## Supplied information
──────────

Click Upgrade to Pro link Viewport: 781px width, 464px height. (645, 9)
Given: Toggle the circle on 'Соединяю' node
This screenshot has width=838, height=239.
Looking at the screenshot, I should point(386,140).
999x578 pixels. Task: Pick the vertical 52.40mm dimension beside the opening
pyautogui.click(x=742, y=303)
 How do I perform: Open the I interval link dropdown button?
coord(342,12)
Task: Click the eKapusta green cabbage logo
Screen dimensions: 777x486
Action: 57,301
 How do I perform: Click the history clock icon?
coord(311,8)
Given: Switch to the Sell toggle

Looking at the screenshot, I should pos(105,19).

──────────

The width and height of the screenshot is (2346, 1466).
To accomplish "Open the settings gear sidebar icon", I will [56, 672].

──────────

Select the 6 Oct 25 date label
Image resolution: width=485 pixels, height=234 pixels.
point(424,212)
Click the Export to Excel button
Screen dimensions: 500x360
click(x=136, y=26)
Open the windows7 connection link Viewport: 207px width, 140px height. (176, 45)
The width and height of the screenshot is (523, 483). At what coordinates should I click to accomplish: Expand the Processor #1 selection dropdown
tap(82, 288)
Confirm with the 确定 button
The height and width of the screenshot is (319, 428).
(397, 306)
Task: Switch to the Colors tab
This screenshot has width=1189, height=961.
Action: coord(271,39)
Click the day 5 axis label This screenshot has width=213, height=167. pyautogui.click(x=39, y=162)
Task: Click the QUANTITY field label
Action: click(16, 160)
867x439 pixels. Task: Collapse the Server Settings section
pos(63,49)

──────────

## What is required
All lines that contain the word "Viewport" should be copied from the listing.

## Answer box
Click Upgrade to Pro link Viewport: 781px width, 464px height. (645, 9)
Open the windows7 connection link Viewport: 207px width, 140px height. (176, 45)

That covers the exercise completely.